Turning Your Python Code into a Real Package

This guide explains transforming scripts into structured Python packages, covering necessary steps like documentation, testing, and publication to ensure easy sharing and installation via pip.

You have written a useful function. Maybe several. Right now they live in a single .py file, and sharing them means emailing the file around or copying it from project to project. The moment you improve something, everyone else is stuck on the old version. Turning that code into a proper package fixes all of this. A package is the difference between a recipe scrawled on an index card and a published cookbook with a table of contents, a version number, and a publisher, so that anyone in the world can install the latest copy with a single command.

This guide walks through that whole journey: structuring a package, importing within it, documenting it, making it installable, testing it, checking its style, and finally publishing it so others can pip install your work.

From a Script to a Package

A script is a single .py file you run directly. A package is a folder containing a special file called __init__.py plus your modules. That __init__.py is what tells Python “this folder is an importable package, treat it as one unit.” The file can be completely empty; its mere presence is the signal.

A minimal package looks like this:

my_project/
├── reviewscan/ ← the package (folder)
│ ├── __init__.py ← makes it a package
│ └── reviewscan.py ← your module (the .py with your functions)
└── product-feedback.txt ← a data file

Think of a folder of loose .py files as a pile of papers. Python does not automatically treat a folder as importable; it needs a claim ticket saying “this is a real package.” __init__.py is that ticket.

Real packages grow beyond one module and organise themselves the way a library organises floors and departments:

unitbridge/ ← root package
├── __init__.py
├── utils.py ← shared utilities (top level)

● WORK TO COMPLETE:
a – List the stages of the journey that the Python packaging guide says it will walk through.
b – According to the Python packaging guide, what file must a folder contain for Python to treat it as an importable package?
c – Write the next part of the Python packaging guide, continuing on from the point where it stops.

● MATERIAL:
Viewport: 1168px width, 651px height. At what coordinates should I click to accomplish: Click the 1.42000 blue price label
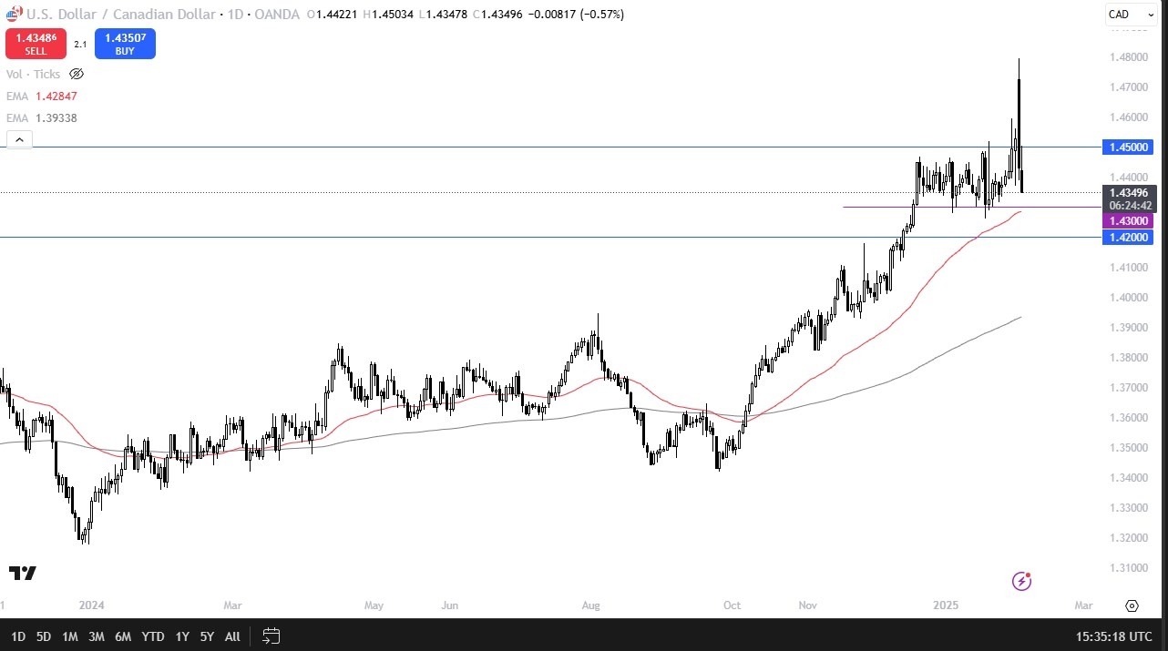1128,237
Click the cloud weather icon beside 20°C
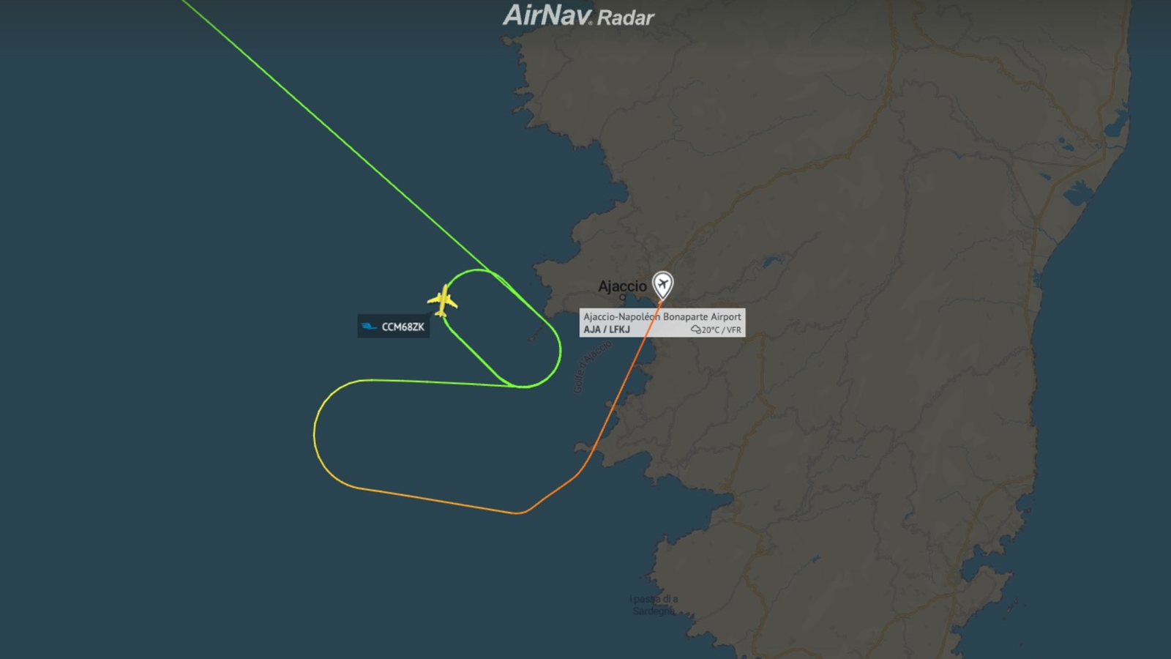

● OUTPUTS BY TASK:
a –
1. Structuring a package
2. Importing within it
3. Documenting it
4. Making it installable
5. Testing it
6. Checking its style
7. Publishing it so others can pip install your work

b – A file called __init__.py, which can be completely empty.

c –
├── length/ ← sub-package
│ ├── __init__.py
│ ├── core.py ← internal functions
│ └── api.py ← public-facing functions
└── weight/ ← sub-package
├── __init__.py
├── core.py
└── api.py

Here unitbridge is the library building, and length/ and weight/ are floors. Each floor has a back office, core.py, where the messy internal logic lives, and a front desk, api.py, where users come to make requests. utils.py at the top is a shared supply closet both floors can use. This separation matters because it lets you change the internal logic freely without breaking what users see at the front desk. By convention, core.py holds internal logic and api.py holds what users actually interact with.

Using a package is a matter of importing the function you want:

from reviewscan.reviewscan import tally_words
positive = tally_words('product-feedback.txt', ['good', 'great'])
negative = tally_words('product-feedback.txt', ['bad', 'awful'])
print("{} positive words.".format(positive))
print("{} negative words.".format(negative))

Read that import left to right: the first reviewscan is the package folder, the dot means “go inside,” the second reviewscan is the module file inside it, and import tally_words pulls out just that one function. It looks repetitive only because the package and module happen to share a name. In a package like unitbridge, where the names differ, the structure reads more clearly.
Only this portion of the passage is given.